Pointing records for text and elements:
** start **

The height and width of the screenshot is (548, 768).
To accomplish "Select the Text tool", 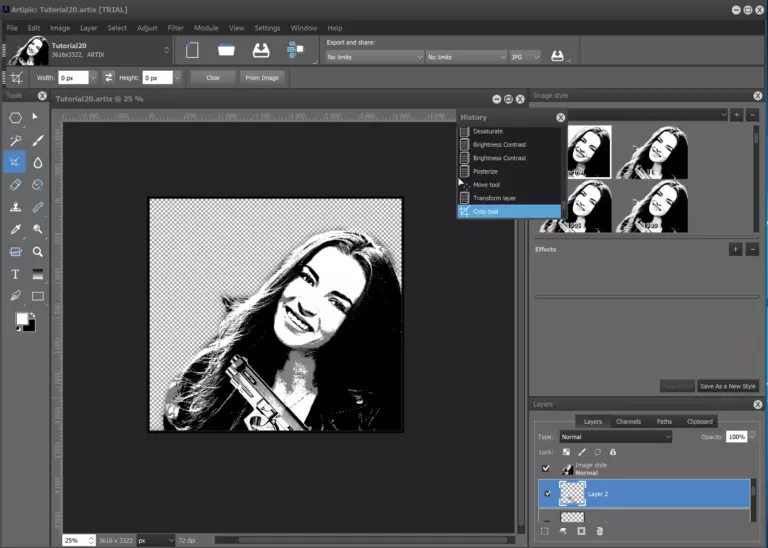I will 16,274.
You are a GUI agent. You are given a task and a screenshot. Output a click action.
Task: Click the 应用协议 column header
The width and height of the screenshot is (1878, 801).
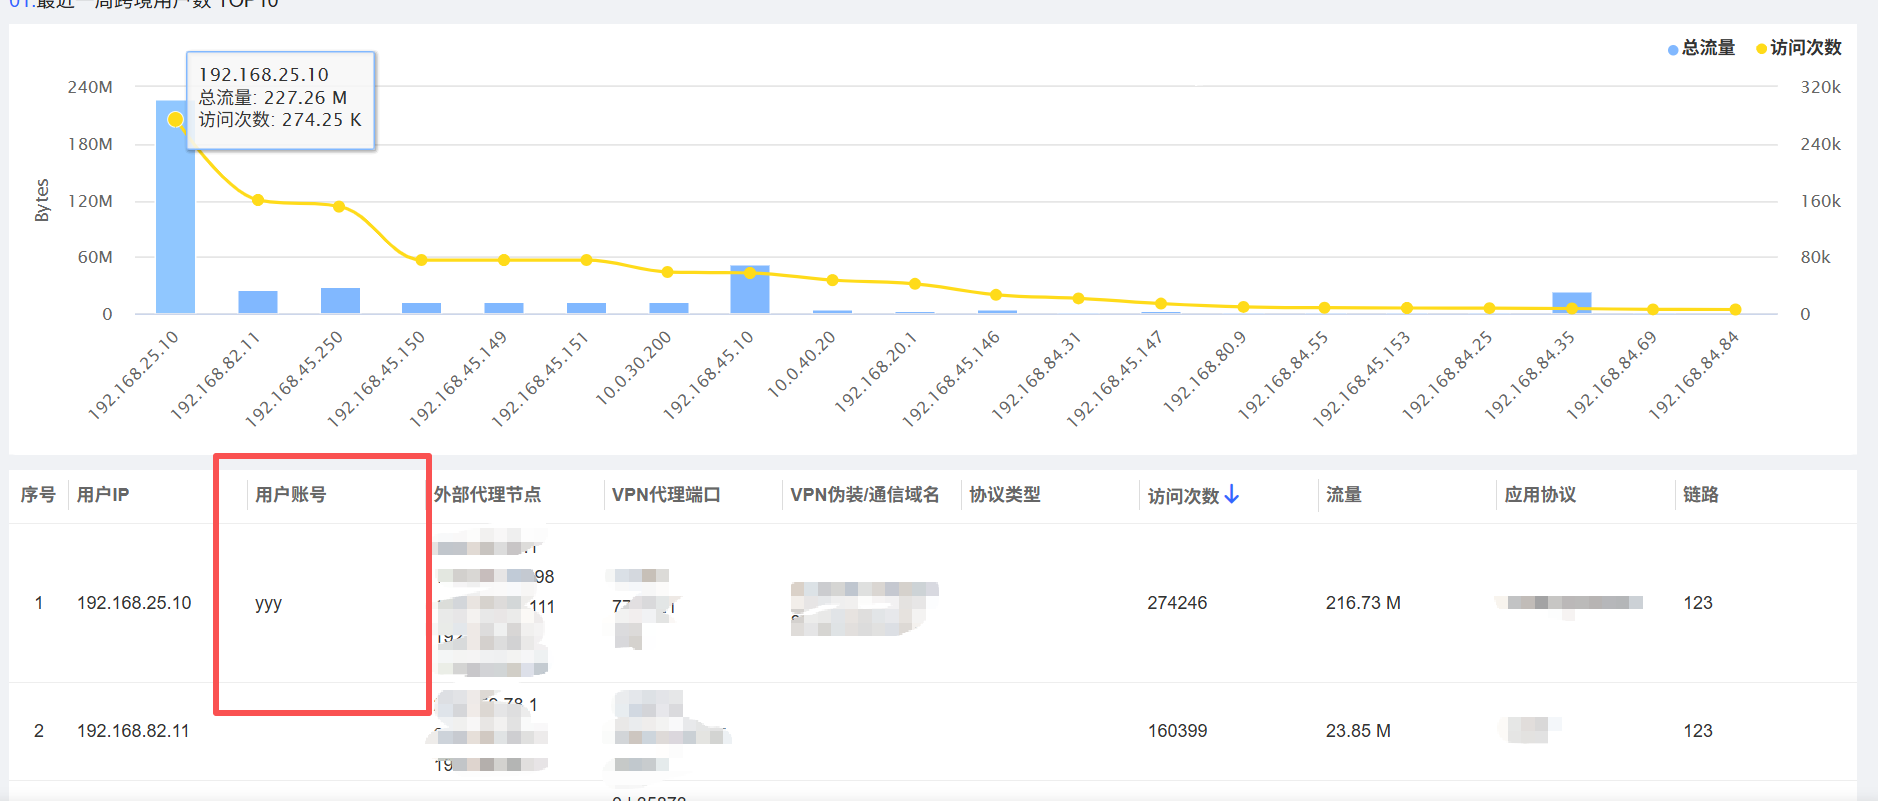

** end **

◆ **Written problem**
Copy the records from the line containing "You are a GUI" through the end of the records, substituting "tap action" for "click action" and keeping everything else the same. Omit the pictures.

◆ **Solution to this exercise**
You are a GUI agent. You are given a task and a screenshot. Output a tap action.
Task: Click the 应用协议 column header
The width and height of the screenshot is (1878, 801).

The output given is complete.